5 Fun Facts About Mistletoe
Holly, fir trees, poinsettias, even Christmas cactus: There are a lot of plants with holiday traditions but none quite as misunderstood as mistletoe, the bright green bush with tiny white berries.You probably know about the tradition of hanging up a sprig of mistletoe to kiss under during the holiday season, but do you know where that fun tradition originates? There’s that and a lot more to learn about this humble evergreen bush.
Here’s five fun facts about mistletoe that you can tell your family over your holiday meal.
#1: Mistletoe is both a medicinal plant AND a poison!
One thing to be cautious of this holiday season is letting anybody, including pets, eat fresh mistletoe if you’re using it as part of your decorations. While it’s very pretty, all parts of the plant contain a toxin called phoratoxin that causes seizures, dizziness, nausea, diarrhea, vomiting, and many more unpleasant symptoms. The leaves have a lot of this toxin as well, so be especially careful with those. Despite this dangerous toxin, the plant has also been used as an herbal remedy for thousands of years, used to treat some of the same symptoms it causes such as seizures, but it has also been used for treating arthritis, headaches, and hypertension. Some clinical studies are now being done on the efficacy of mistletoe for cancer treatments.
#2: What’s in a name?
Mistletoe goes by many other names, such as all-heal, birdlime, golden bough, and devil’s fuge in English, but also drudenfuss and iscador in other languages. The Latin name for European mistletoe is Viscum album, which means “white evergreen,” as these shrubs are classified with other evergreens like pine and fir because they bloom all year round. The name “birdlime” comes from the use of the sticky berries to trap birds, and the “mistle” part of the name is an Old German word. Though European mistletoe is used in most Christmas traditions, the shrub is also found all over the world from China to Germany to Australia. There is even a native American species of mistletoe, and it’s the state plant of Oklahoma. Outside of Europe, most mistletoe is classified under the Latin name Viscum cruciatum.
#3: The evergreen shrub is actually really bad for trees.
Though we think of this cute little green plant as being a simple, one of a bunch of fun holiday traditions from Europe like Christmas trees, it’s actually an invasive species that is a parasite on healthy trees. Mistletoe attaches to healthy trees (and sometimes cacti!) with a root system called a haustorium that siphons off nutrients and water from the branches where it’s attached. This can cause stunted growth and withering of the branches, and sometimes mistletoe can even kill the host tree. Mistletoe is also found on over 100 plant species, though it’s fond of poplar, hickory, and oak.
#4: Not all mistletoe looks like what we’re used to.
The plastic mistletoe you see in the store for hanging up at your holiday parties is bright yellow/green with little green leaves, green stems, and white berries, right? At least, that’s what most people think when they hear the word mistletoe. But since the bush grows all over the world, that means there are a ton of different varieties! The color of the stems and leaves varies widely from a pale mint green to a bright yellow/green, and the leaves can be teardrop-shaped or even so tiny they look like scales! The European mistletoe we’re used to also grows tiny white flowers before the berries appear. Some versions of the parasitic shrub also have larger leaves that let them take some energy from the sun as well as the host tree.
#5: The tradition of kissing under it came from Druidic traditions.
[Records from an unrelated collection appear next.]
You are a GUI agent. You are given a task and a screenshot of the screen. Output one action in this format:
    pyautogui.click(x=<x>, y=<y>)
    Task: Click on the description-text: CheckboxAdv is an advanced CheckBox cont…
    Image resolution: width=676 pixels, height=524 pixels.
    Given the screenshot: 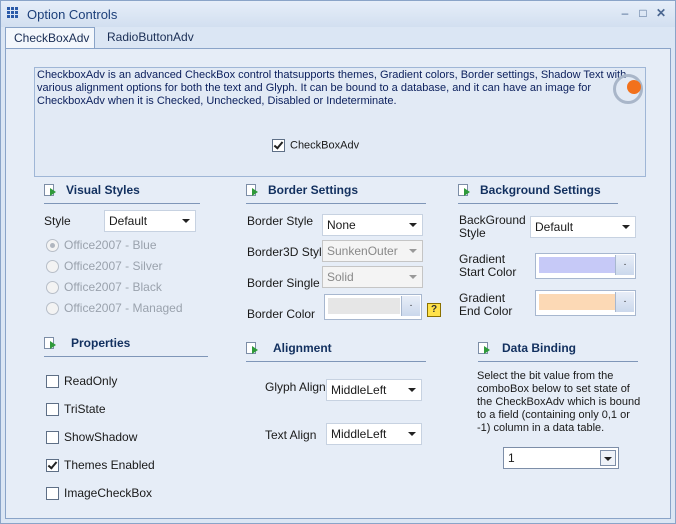 What is the action you would take?
    pyautogui.click(x=332, y=88)
    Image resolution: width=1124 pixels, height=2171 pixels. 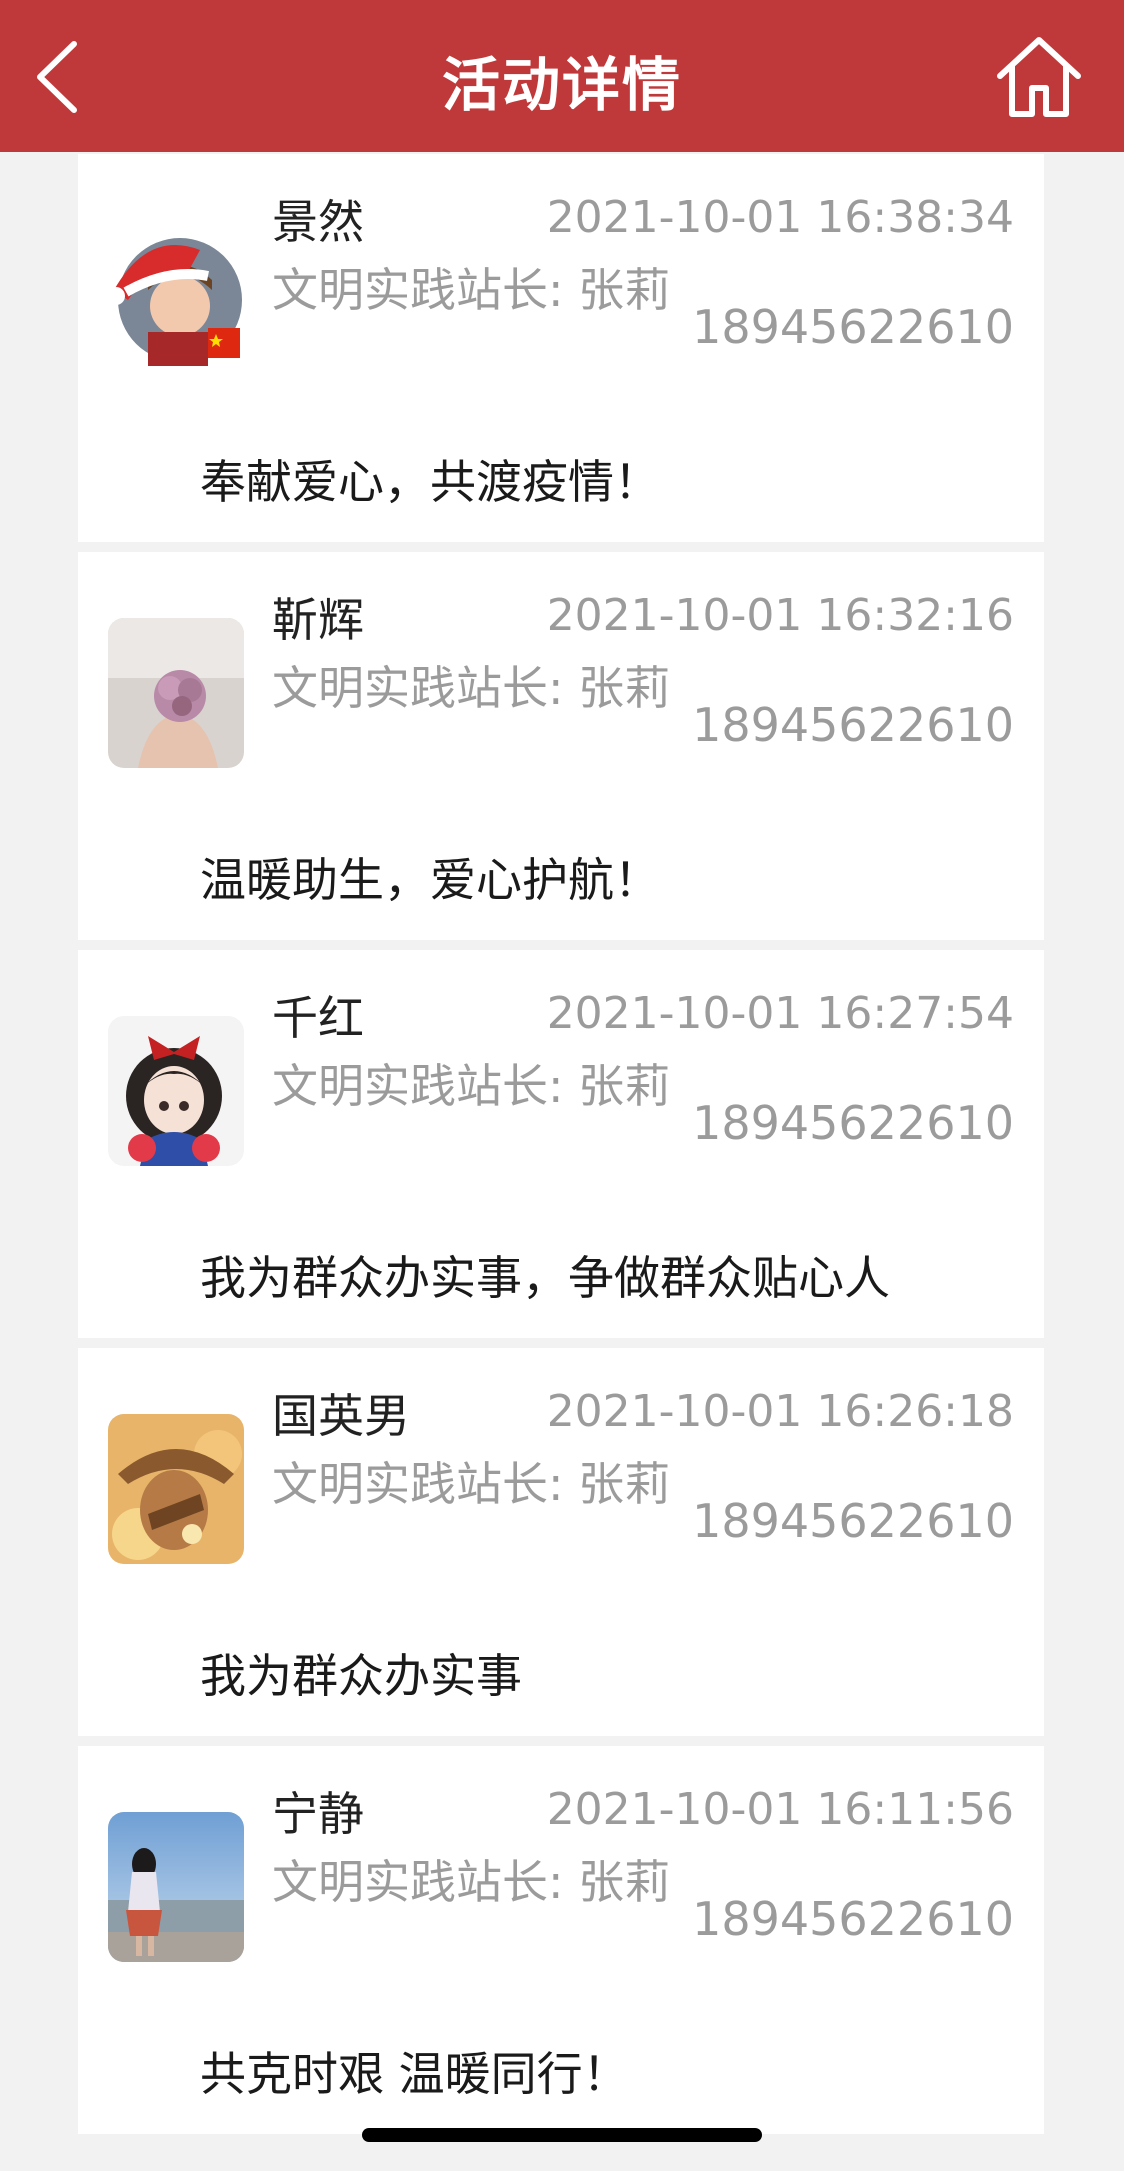 I want to click on post-content: 奉献爱心，共渡疫情！, so click(x=430, y=482).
Finally onto our most well-known mistletoe tradition: hanging a sprig up to kiss under. How did this come about? According to historians, this cute kissing tradition probably started with the Celts during the first century AD. The Celts practiced the Druidic religion, which held trees as sacred to the gods, and they noticed that the mistletoe shrub that grew on their sacred trees bloomed even in the cold winter months. The plant was alive and vibrant even in the midst of death, which led to the idea that it could help with fertility, bringing life to a barren person. Therefore, the tradition developed that to kiss under the evergreen shrub during the winter would bring fertility to a couple. Of course, these days, we translate “fertility” to love! In the Victorian times, the kissing tradition took off, with many variations on the rules about kissing under the mistletoe.
These days, some of these traditions are falling by the wayside. But we can always revitalize them to honor the traditions of our ancestors. Try hanging up a sprig of mistletoe at your next holiday party. At the very least, it will give you an excuse to tell everyone the interesting facts you just learned. Just remember, don’t let pets eat your holiday mistletoe!